Apocalypse – Unveiling the Stone

Finding Blake film maker James Murray-White was on site at Bunhill Fields to record the setting in place of William Blake's new stone.  Here is a tiny teaser to promote the ceremony at the graveside this coming Sunday, 12th August 2018, when the world will finally be able to see the new gravestone for William Blake in all its glory. Many years in the planning, six months in the making, and now lying regally over the bones of Blake and others.

Apocalypse – Unveiling of the Gravestone from Finding Blake on Vimeo.

A short film of the events of the ceremony will appear exclusively on www.findingblake.org.uk soon after the event.

Fallen, Fallen Light Renew!

Finding Blake welcomes Gareth Sturdy, a trustee of the Blake Society, where he has a special interest in bringing the poet’s work into schools and was part of the team responsible for laying the new monumental stone at Blake’s grave. In his post, Gareth shares five scenes with Blake, illustrating his own story of this great poet and how the man and his work have reappeared throughout his life. 

Scenes with Blake: a dark, dusty stock cupboard …

… in a pokey corner of a suburban grammar school. A blonde vision of loveliness emerges, bearing gifts. My English literature teacher is handing me some books to read over the summer. She has no idea about the massive crush I have on her, and mistakenly thinks my enthusiasm is for my forthcoming A levels. We will study ‘Blake’, apparently. Who? There’s a pencil sketch of him in one of the frontispieces. Big, grey hat, by an artist called Linnell. He’s got something you can’t quite put your finger on. He looks… ill-fitted to the world. Wily. But with tired, moist eyes. He’s turned his head out of Linnell’s frame to stare directly into my mind, like he knows about my crush on my teacher. He can read me. Spooky. And so passes my first ever contact with England’s greatest visionary artist. I kissed the moment, and then it flew. The crush on my teacher didn’t survive the summer. Yet here I am, approaching middle age, still trying to come to terms with my association with Blake.

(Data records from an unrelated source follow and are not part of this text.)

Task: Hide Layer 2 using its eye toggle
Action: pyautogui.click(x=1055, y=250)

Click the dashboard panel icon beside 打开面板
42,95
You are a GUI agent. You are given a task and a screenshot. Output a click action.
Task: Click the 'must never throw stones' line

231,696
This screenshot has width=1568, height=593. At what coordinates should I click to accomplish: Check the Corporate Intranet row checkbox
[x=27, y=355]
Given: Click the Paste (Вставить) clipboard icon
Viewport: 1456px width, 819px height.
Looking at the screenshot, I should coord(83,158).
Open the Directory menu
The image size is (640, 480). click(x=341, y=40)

William Blake, wearing hat, c1825
Artist: John Linnell; draughtsman, 1792-1882
Source: Fitzwilliam Museum, Cambridge: Creative Commons Licence www.fitzmuseum.cam.ac.uk

Scenes with Blake: a big discussion desk… 

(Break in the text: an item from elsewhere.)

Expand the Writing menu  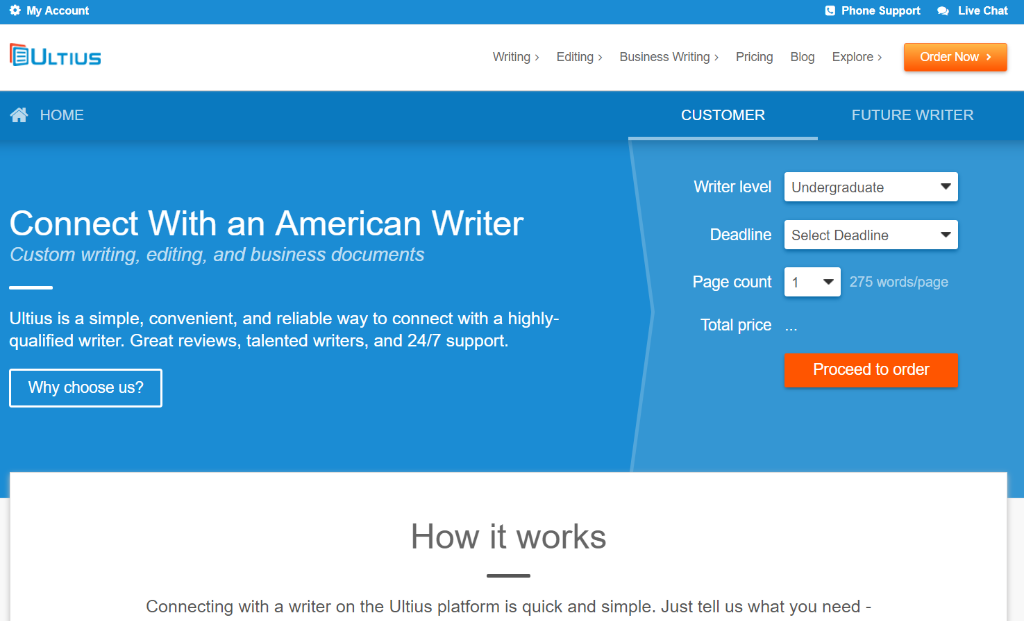pyautogui.click(x=515, y=57)
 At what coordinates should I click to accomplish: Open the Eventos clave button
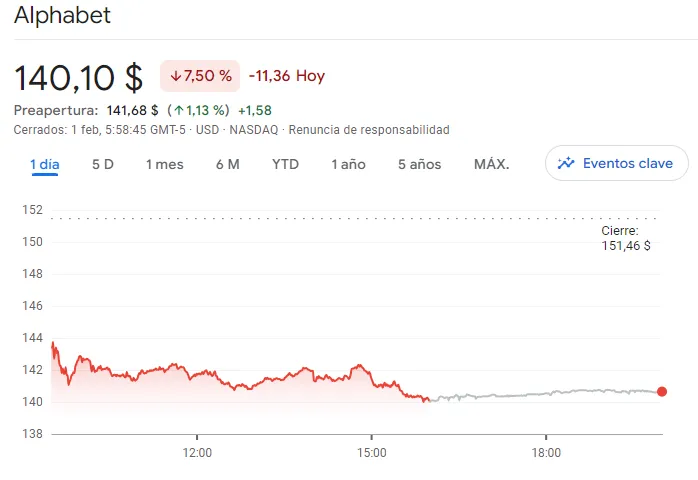pos(617,163)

… in a classroom. Around it, a bunch of precocious, opinionated and argumentative teenage boys are loudly giving the world in general the benefit of their opinions. I’m fighting my corner, alone. I’m trying to insist that Blake’s poem is called The Echoing Green because the children and their laughter aren’t really there, they are all echoing inside the heads of Old John and the other seniors. It’s a vision of what was and is gone, but yet lives on inside the old folk. The darkening green is the place where loss is so strong it transforms into something beautiful. Come on, it’s completely obvious, even a child could get it, for goodness sake! But my classmates are not getting it, not at all. Where they read black, I read white. It feels as if the poet and I hold a view of reality that is crystal clear to us but baffling to the general consensus. Mr Blake and I bond over a shared secret. We were both born with a different kind of face; when we speak, we offend.

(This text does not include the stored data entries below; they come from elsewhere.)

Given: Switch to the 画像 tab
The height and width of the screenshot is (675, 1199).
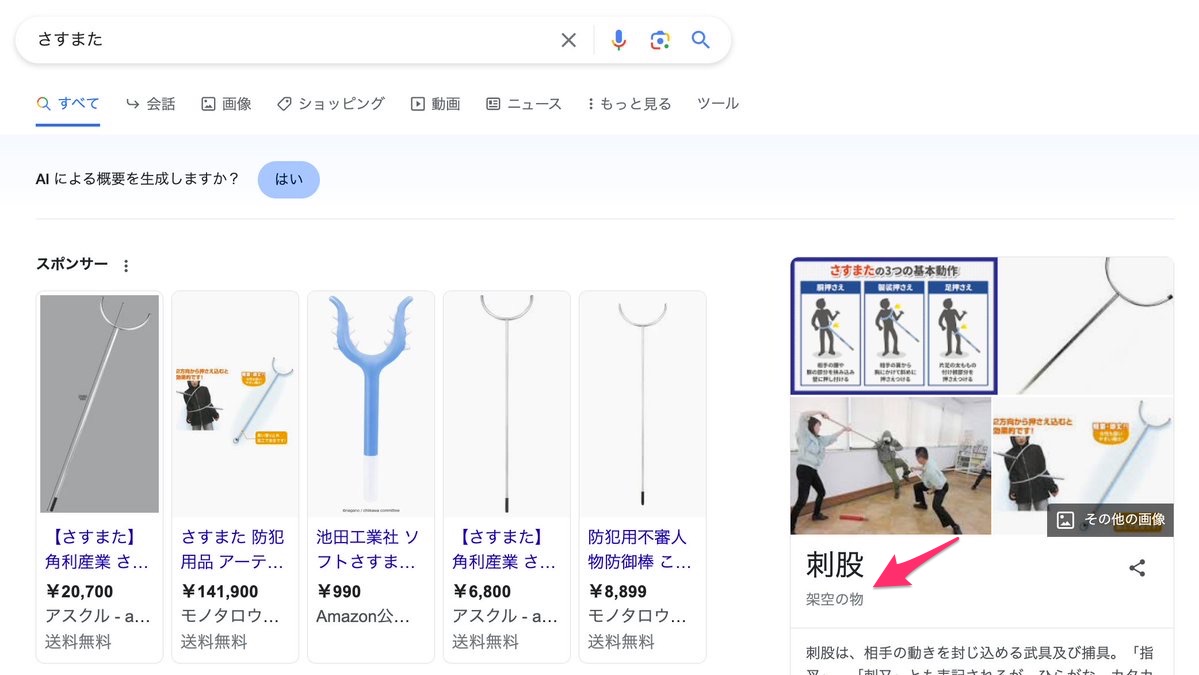Looking at the screenshot, I should 226,104.
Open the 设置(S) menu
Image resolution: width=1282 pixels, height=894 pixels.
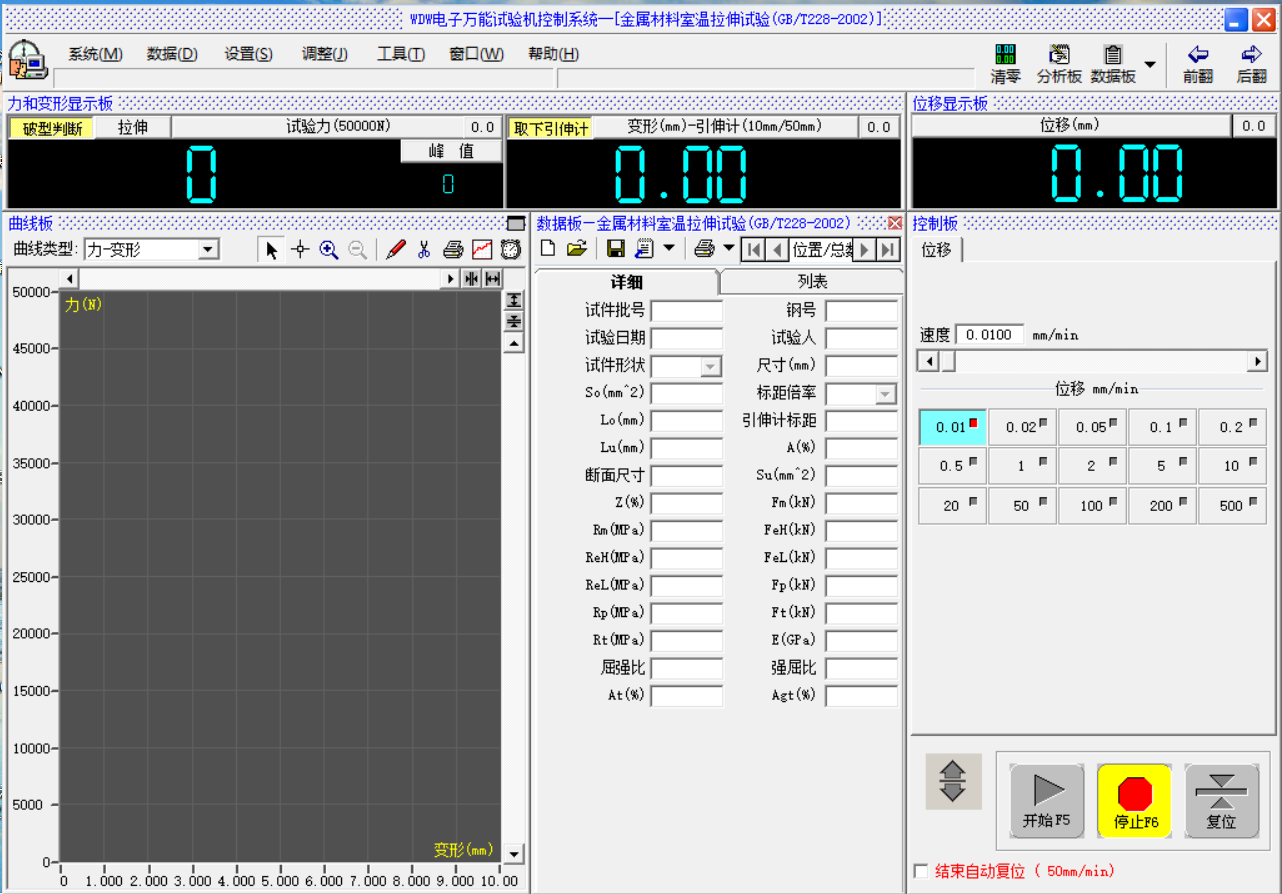tap(248, 54)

Scenes with Blake: a cramped bedsit …

… halls of residence, Liverpool University. The Berlin Wall fell a few days ago, weird atmosphere on campus. Need something diverting to read. Brought some books up at the start of term to adorn my shelf, make me look erudite to girls. What’s this one? Critical Essays on Blake, ed. Northrop Frye. Mr Blake and I haven’t had much to do with each other since school. Give it a try, why not? Then bang! “Fallen, fallen light renew…” Seizes me. “Night is worn and the morn rises from the slumberous mass.” The Fall…and the Wall… a sense of ideas slotting together. Frye wants to “examine one of Blake’s shortest and best known poems in such a way as to make it an introduction to some of the main principles of Blake’s thought.” With these four strange, terse stanzas, he succeeds. The words beginning to catch fire like dry kindling. They won’t stop burning for days afterwards. Feels like Frye has handed me a golden thread, and I’ve started to wind it, and the ball is getting bigger and bigger, faster and faster…

Fall of the Berlin Wall, November 1989. An Eastern guard speaks to a Westerner through a broken seam in the wall.
Photographer: Sharon Emerson 1989, Creative Commons
Source: Wikipedia

Scenes with Blake: small hours of Christmas morning …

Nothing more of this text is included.